#### SET EXERCISE
Please pull out each line of the entries below that contains the word "Provide".

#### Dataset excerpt
━━━━━━━━
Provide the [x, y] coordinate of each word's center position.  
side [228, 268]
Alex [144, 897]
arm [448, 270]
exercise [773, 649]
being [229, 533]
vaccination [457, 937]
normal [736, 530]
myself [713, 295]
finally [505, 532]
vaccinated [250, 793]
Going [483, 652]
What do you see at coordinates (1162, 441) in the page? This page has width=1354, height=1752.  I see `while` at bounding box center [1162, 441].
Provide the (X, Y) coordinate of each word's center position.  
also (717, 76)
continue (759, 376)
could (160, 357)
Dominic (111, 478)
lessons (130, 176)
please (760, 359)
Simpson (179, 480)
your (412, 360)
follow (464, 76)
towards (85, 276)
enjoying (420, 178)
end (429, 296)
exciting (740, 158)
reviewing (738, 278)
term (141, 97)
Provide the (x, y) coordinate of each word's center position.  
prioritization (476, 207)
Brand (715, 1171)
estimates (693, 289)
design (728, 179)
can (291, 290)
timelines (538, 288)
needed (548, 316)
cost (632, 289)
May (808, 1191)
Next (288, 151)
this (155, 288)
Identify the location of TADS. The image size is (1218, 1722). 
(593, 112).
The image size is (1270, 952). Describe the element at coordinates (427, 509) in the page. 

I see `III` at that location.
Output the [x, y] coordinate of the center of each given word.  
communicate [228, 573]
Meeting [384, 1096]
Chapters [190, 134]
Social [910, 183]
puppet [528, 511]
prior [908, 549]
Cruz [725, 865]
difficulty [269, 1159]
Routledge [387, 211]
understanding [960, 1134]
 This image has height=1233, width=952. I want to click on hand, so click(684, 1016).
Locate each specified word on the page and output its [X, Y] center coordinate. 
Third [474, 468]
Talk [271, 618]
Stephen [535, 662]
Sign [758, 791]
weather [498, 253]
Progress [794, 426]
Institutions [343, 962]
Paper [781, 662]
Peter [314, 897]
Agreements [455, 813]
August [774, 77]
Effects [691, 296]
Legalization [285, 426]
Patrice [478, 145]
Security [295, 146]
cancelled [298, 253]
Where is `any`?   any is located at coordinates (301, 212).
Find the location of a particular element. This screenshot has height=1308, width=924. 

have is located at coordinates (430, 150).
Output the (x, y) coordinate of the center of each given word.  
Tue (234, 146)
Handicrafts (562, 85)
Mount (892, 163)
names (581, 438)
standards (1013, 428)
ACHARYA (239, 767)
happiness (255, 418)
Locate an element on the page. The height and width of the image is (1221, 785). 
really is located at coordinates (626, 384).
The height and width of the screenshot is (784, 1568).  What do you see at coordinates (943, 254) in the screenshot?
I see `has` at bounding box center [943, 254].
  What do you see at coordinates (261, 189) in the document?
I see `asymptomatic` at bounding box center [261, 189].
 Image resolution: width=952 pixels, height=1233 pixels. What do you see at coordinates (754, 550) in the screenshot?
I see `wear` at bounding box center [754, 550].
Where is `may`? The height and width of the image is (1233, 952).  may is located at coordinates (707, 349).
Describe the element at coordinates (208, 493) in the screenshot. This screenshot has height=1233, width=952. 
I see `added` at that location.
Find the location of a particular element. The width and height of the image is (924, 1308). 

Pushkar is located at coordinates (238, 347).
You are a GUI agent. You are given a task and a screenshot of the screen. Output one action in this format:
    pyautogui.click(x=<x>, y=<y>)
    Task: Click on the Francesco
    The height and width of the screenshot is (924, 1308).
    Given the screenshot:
━━━━━━━━
#### REPLY
Provide the [x, y] coordinate of each word's center position.  
Provide the (X, Y) coordinate of each word's center position.  
Provide the (x, y) coordinate of each word's center position.  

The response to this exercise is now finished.